== RECORDS TO PROCESS ==
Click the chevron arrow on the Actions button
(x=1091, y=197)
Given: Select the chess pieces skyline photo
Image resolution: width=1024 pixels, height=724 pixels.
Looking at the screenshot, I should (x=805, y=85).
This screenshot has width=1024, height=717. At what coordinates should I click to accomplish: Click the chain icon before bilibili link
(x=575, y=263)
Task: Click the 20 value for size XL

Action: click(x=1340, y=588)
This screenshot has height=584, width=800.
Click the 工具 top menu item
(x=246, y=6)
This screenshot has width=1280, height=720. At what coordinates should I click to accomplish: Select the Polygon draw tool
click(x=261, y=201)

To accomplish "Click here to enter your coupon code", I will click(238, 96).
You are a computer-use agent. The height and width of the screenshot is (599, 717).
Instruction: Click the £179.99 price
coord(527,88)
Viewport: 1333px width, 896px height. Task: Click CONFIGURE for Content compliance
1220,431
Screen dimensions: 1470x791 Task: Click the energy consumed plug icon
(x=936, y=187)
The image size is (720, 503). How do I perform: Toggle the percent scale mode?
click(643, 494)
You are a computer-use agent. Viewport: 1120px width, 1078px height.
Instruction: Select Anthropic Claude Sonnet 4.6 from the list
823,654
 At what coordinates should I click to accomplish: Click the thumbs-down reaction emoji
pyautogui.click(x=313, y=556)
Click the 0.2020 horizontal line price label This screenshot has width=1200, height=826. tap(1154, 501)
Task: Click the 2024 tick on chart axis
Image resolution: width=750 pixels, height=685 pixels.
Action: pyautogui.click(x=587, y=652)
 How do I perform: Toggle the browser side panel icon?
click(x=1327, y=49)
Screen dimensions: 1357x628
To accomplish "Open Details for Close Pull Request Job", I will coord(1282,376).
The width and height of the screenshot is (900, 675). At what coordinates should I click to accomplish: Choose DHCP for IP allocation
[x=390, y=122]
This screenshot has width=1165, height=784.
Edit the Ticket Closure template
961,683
===
**REQUIREMENT:** Lines from the one holding "This screenshot has width=1165, height=784." to the last line of the records: return these exactly, and only these.

**TASK SOLUTION:**
This screenshot has width=1165, height=784.
Edit the Ticket Closure template
961,683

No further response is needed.